Hacker News new | ask | show | jobs
by savoytruffle 2458 days ago
It supports iPads with an A8 series chip, while iOS 13 does not support such iPhones (which would be a 5S). It's presumably because the iPads of the same CPU generation usually have more RAM, more CPU cores, more GPU cores.
4 comments

It’s almost certainly memory. All the supported devices have at least 2GB RAM.

The iPhone 6 had the A8 with 1GB RAM and is not supported by iOS 13. The iPad Air 2 has the A8X with 2GB RAM and is supported by iPadOS 13.

In the past the break on unsupported older devices has been down to hardware. Usually memory, but also on the 64bit transition. I’m not aware of a single break in support that wasn’t determined by hardware requirements.

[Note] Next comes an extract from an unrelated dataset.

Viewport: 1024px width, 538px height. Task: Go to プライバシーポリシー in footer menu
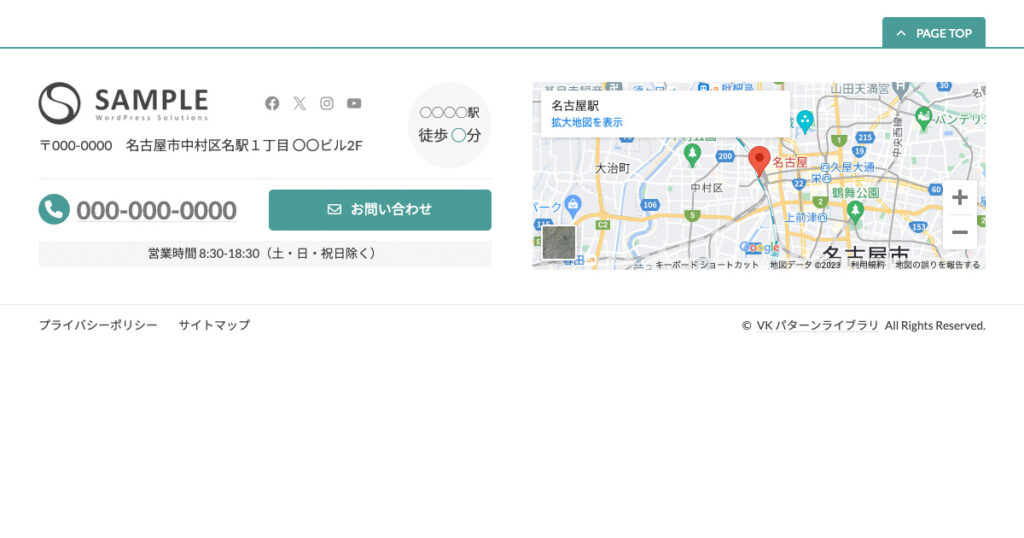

The A8X also has a substantially faster CPU than the A8 (3 vs. 2 cores and 1.5GHz vs. 1.1GHz) and a much faster GPU (2-3 times faster). This would make a visible difference in day to day usage even without the RAM limitation. This is probably also what made the difference when implementing the multitasking features.
iPad Air 2 has an A8X, and iPhone 5s has an A7.
It looks like the cutoff was 2GB of RAM.
Those decisions are pretty arbitrary. Way back on iOS 5, the iPod Touch 4 got the update and the original iPad missed it, despite using the exact same processor and RAM.
Keep in mind though that in the iPad it's having to push a lot more pixels.
Not back then. This was before "Retina" iPads, but the iPod Touch was Retina. You had a 960x640 screen vs a 1024x768 one. More pixels, but not so many more that it should block an OS update.